Key Points

1. Fine-tuning language models on human-generated data is limited by the quantity and diversity of high-quality human data, prompting the exploration of methods to go beyond human data on tasks with scalar feedback.

2. The ReST?? method, based on expectation-maximization, involves generating model samples, filtering them using binary feedback, and fine-tuning the model on these samples, demonstrating favorable scaling with model size and significant performance improvement compared to fine-tuning only on human data.

3. ReST?? has demonstrated success in enhancing language models across diverse domains, including machine translation, semantic parsing, preference alignment, and elementary reasoning, with the potential to substantially reduce dependence on human-generated data.

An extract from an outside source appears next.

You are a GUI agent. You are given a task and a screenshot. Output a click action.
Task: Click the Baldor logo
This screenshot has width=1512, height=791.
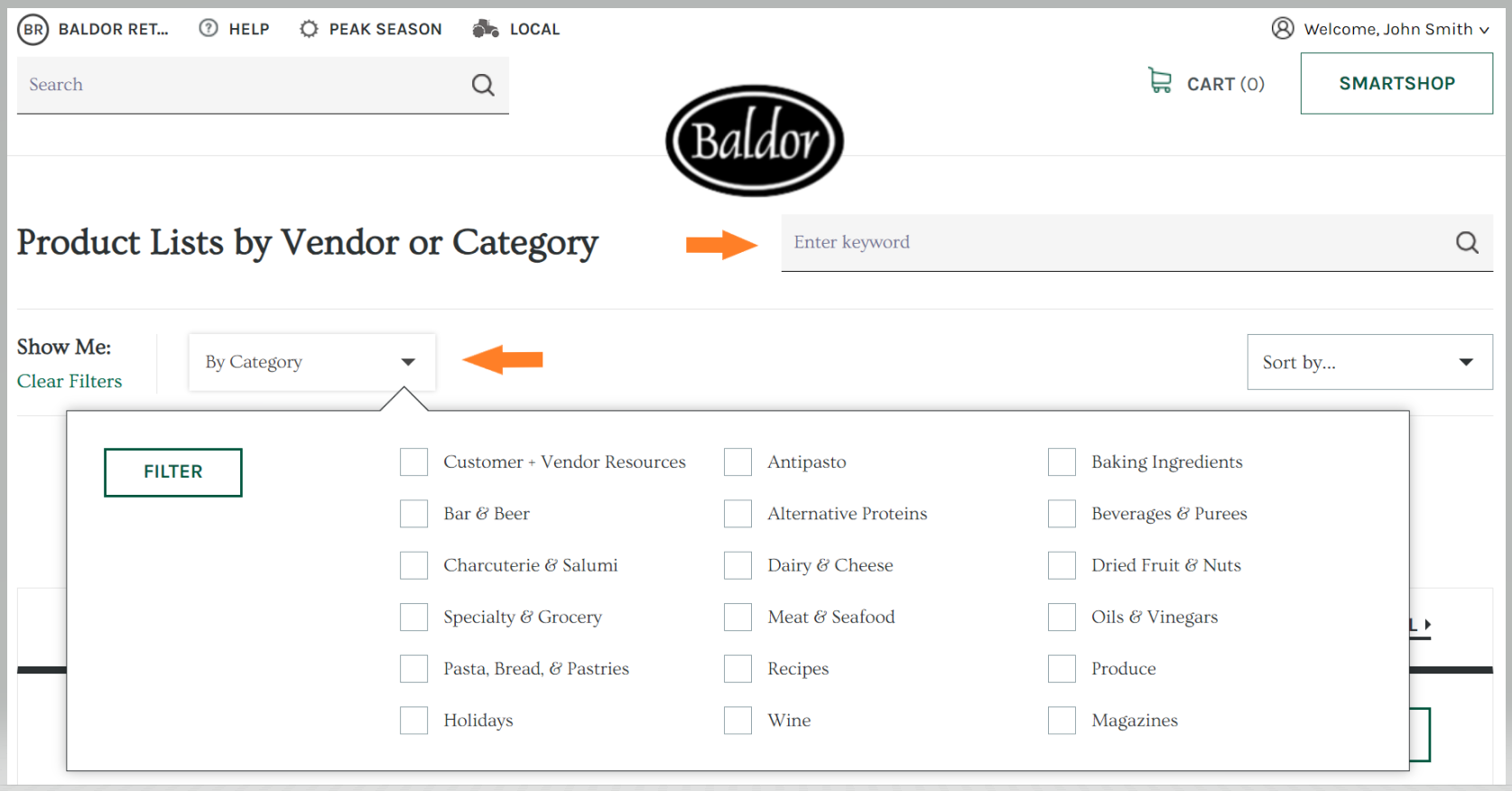(x=755, y=141)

4. The method has shown significant advancements in mathematical reasoning and code generation capabilities when applied to models of varying scales, with larger models resulting in larger performance gains.

5. ReST?? models substantially improve test performance on challenging benchmarks, and the number of iterations affects the overall performance, potentially leading to diminishing improvements indicating potential overfitting.

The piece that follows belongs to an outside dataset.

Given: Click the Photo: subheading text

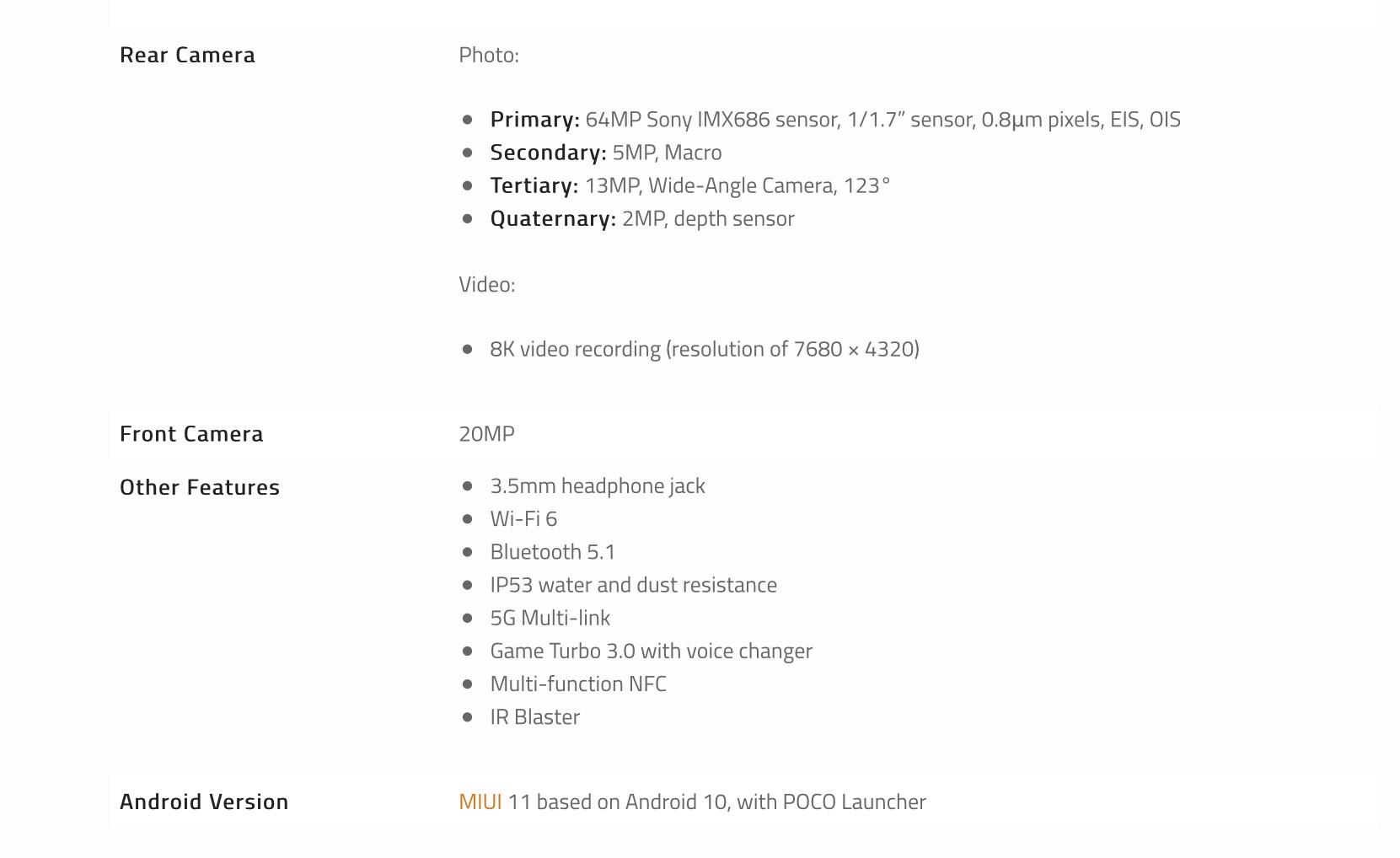Looking at the screenshot, I should (x=489, y=55).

6. The method's impact on pass@k and majority voting performance has shown that fine-tuning with ReST?? substantially improves the model's performance, particularly for a fixed number of samples and temperature settings.

7. ReST?? has demonstrated its ability to reduce dependency on human data and show positive transfer to related tasks, providing enhanced performance on related but held-out benchmarks.

8. Experiments have revealed the ability of ReST?? to efficiently improve performance as the dataset size increases, making it a sample-efficient method for language model training.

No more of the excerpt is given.